Este fenómeno responde a la percepción de las universidades como espacios fundamentales para la formación, la movilidad social y la generación de conocimiento, características que les otorgan un prestigio sólido incluso en contextos de crisis institucional. La encuesta también revela que, pese a las diferencias políticas, las casas de estudio son valoradas transversalmente, incluso entre sectores con posturas críticas hacia otras instituciones.

La confianza varía según las identidades políticas de los encuestados. Por ejemplo, personas identificadas con la corriente conocida como “mileístas” muestran altos niveles de respaldo tanto a las universidades como a las fuerzas de seguridad, a pesar de que el Gobierno haya expresado críticas hacia estos sectores. En contraste, el segmento vinculado al PJ-K muestra una desconfianza casi total frente a las instituciones, salvo por las universidades, que mantienen un nivel significativo de apoyo dentro de ese grupo.

Los independientes evidencian un desapego generalizado hacia las entidades públicas, aunque el 44% confía en las universidades, cifra que supera ampliamente la aprobación que dan a otros órganos del Estado. Este dato confirma la fortaleza que mantienen las casas de estudio como referentes sociales más allá de las divisiones políticas.

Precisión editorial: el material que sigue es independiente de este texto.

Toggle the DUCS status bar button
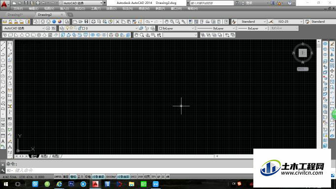The width and height of the screenshot is (336, 189). (133, 177)
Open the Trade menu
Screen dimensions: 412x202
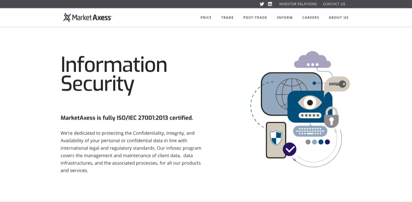[227, 18]
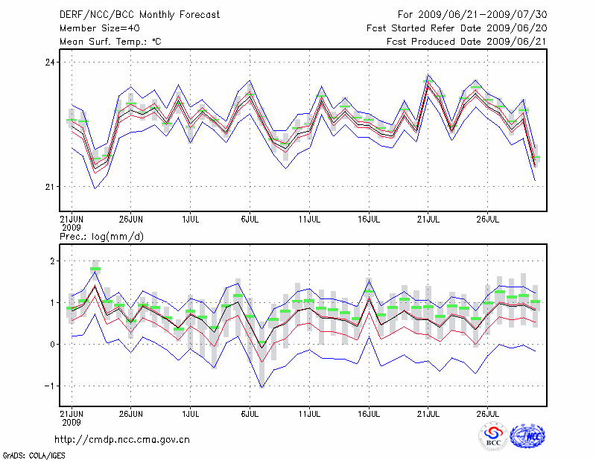Click the Prec.: log(mm/d) label
The image size is (596, 460).
pyautogui.click(x=101, y=236)
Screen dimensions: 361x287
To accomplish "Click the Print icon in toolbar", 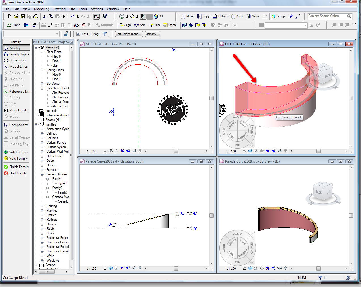I will coord(36,16).
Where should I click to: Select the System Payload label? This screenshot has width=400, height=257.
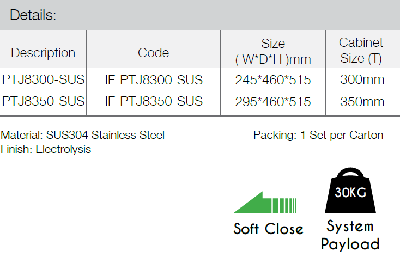tap(350, 235)
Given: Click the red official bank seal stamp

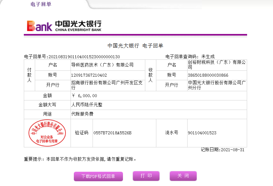Looking at the screenshot, I should [x=47, y=133].
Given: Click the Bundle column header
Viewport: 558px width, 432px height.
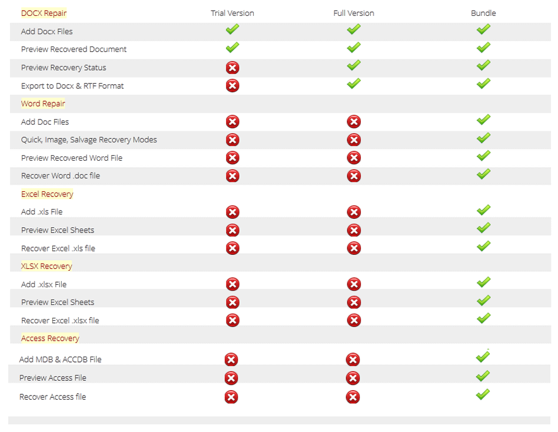Looking at the screenshot, I should point(483,13).
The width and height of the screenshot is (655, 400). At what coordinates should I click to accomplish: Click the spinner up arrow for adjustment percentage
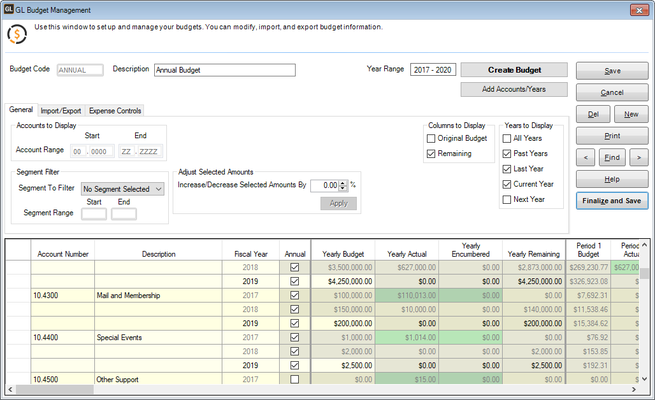(343, 182)
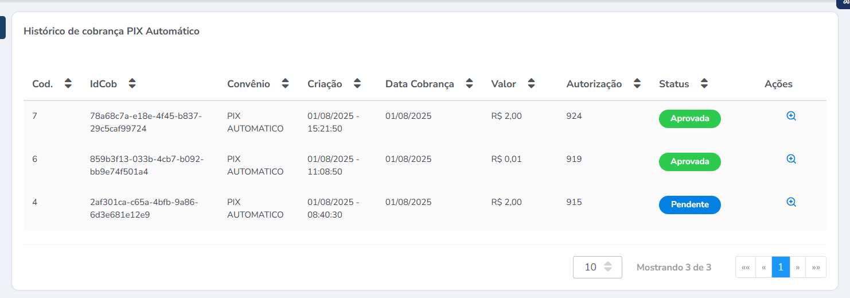
Task: Sort by Status column
Action: 704,84
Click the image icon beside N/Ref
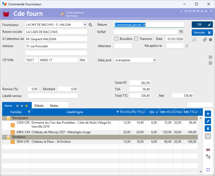 (x=181, y=32)
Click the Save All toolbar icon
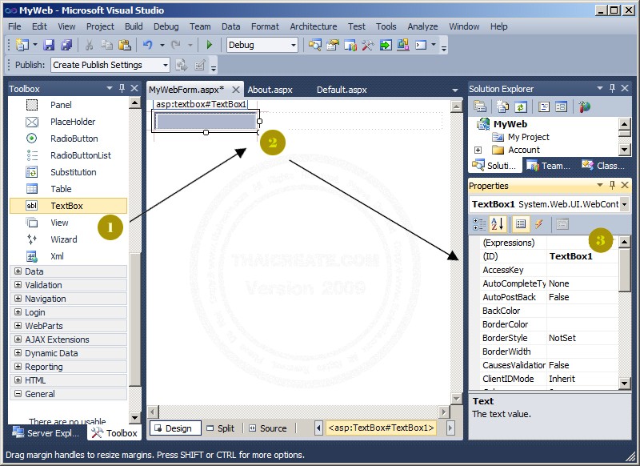The width and height of the screenshot is (640, 466). [67, 45]
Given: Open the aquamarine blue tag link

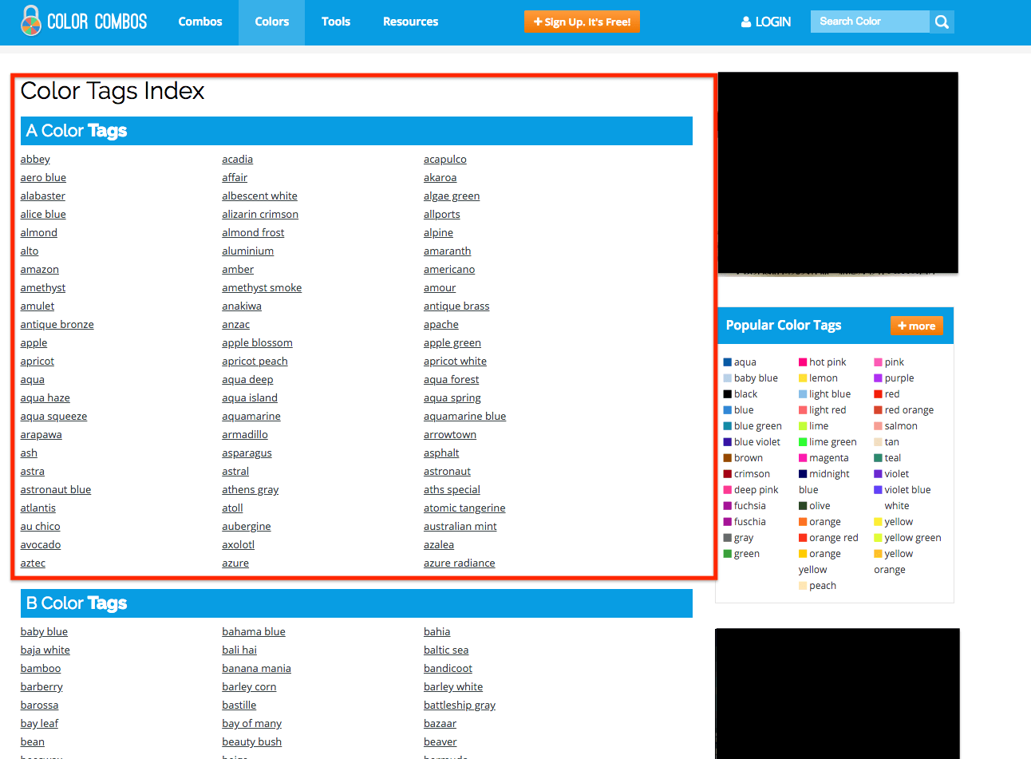Looking at the screenshot, I should click(464, 417).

La encuesta también apunta a una polarización sobre el modelo de Estado preferido por los argentinos. Más de la mitad de los encuestados opta por un “Estado mínimo”, una posición predominante entre los «mileístas» y seguidores del PRO, donde más del 65% apoya la reducción del rol estatal. Por otro lado, el 71% del sector PJ-K favorece un “Estado presente” con mayor intervención pública en la economía.

En relación al papel del sector privado y del Estado en la producción de riqueza nacional, el 51% de los participantes atribuye la generación de prosperidad principalmente al sector privado, frente a un 35% que otorga esa función al Estado. Esta percepción es mayoritaria entre los seguidores de «mileístas» y PRO, mientras que el PJ-K, aunque en menor medida, reconoce un rol preponderante para el Estado.

Finalmente, el análisis del modelo económico muestra que solo una minoría apuesta por un enfoque proteccionista (23%), mientras que el 40% prefiere la apertura económica y el 38% se encuentra en posiciones intermedias. Estos datos reflejan una sociedad con debates abiertos sobre el rol del Estado, el mercado y las instituciones en la actualidad argentina.